Like many of us in the technology industry, I am captivated by the growing adoption of mobile. It's changing multiple industries at a pace that would have seemed impossible just a few years ago.
And my own interest accelerated when Afilias acquired another Irish company named dotMobi. The dotMobi company was formed by fourteen industry heavyweights like Google, Microsoft and Nokia to manage the .MOBI domain, which was created to let users know that a site will work on a mobile device, regardless of the device type or network operator. And since a mobile domain is not useful without mobile sites, dotMobi developed a site-building tool called goMobi that is used globally by hundreds of thousands of site owners. Because of that, we have unique information about who is using the mobile Web, and how they're using it.
Meet the Typical User
Data from goMobi indicates that a typical user is a person based in the USA using an Apple device ... and he is hungry. We know that last bit because restaurants are the most visited type of goMobi site. Mobile users are also visiting — in order of popularity — retailers, general manufacturing and production companies, healthcare providers, including dentists and hygienists, and repair businesses, including garages and real estate agencies.
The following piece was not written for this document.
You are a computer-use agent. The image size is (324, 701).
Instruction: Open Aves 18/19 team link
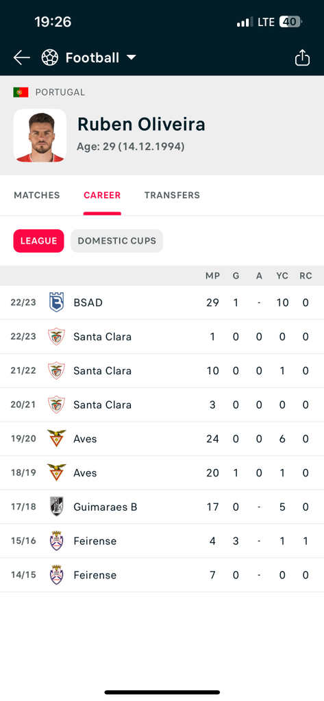85,472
The average goMobi mobile site gets 131 visits each day. Given that goMobi site owners are generally small-to-medium sized businesses, having more than 100 prospective sales each day can be a major benefit to any business during these challenging economic times.
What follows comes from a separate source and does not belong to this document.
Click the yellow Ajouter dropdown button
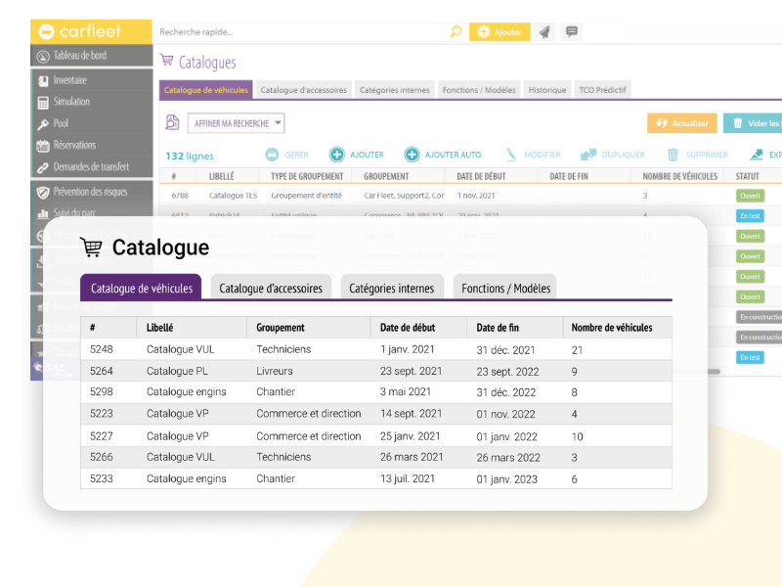The image size is (782, 587). coord(499,32)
And given the ongoing dominance of Apple as the mobile Web device of choice, it's no surprise to know that the top three devices that visit goMobi sites are the iPhone, the iPad and the iPod Touch. Following those are the HTC Evo 4G, the Motorola DroidX and Droid Razr, Samsung Galaxy S2, RIM BlackBerry 9800 and 8520 Curve and Amazon Kindle Fire.
Notice that two tablet computers are among the top devices visiting mobile sites. That's something to consider closely when your tech team is deciding whether to classify a tablet as a mobile device or a streamlined desktop device when developing your websites.
Planning for the Future
As I wrote earlier this year, when it comes to mobile technology, it's to everyone's advantage to stay ahead of the curve. With that in mind, I want to put these goMobi statistics into a larger framework for comparison. One of most anticipated overviews of Internet trends is the one delivered on a regular basis by Mary Meeker of KPBC. In her most recent report, she noted that Android adoption has grown at four times the speed that the iPhone was adopted. But we still have a way to go.
Today, there are 953 million smartphone subscriptions globally, but 6.1 billion voice (and text) mobile phone subscriptions. That means we've just skimmed the surface of potential mobile Web users. So imagine the good news that will mean for potential sales when the 100-plus leads I mentioned above grow at an exponential rate. (And imagine how that will escalate even further once a unified system for mobile payments across platforms is solidified.)
And while the U.S. — along with China and Japan — have the most mobile Web users today, it looks like Brazil, India and Vietnam are where mobile technology adoption is occurring the most rapidly.
If you're responsible for your organization's IT infrastructure, these numbers matter (as do the trends underlying them). Mobility continues to grow and, more than ever, mobile-accessible sites are expected for businesses of all sizes. The quality of the user experience once they find your site on their mobile device is up to you.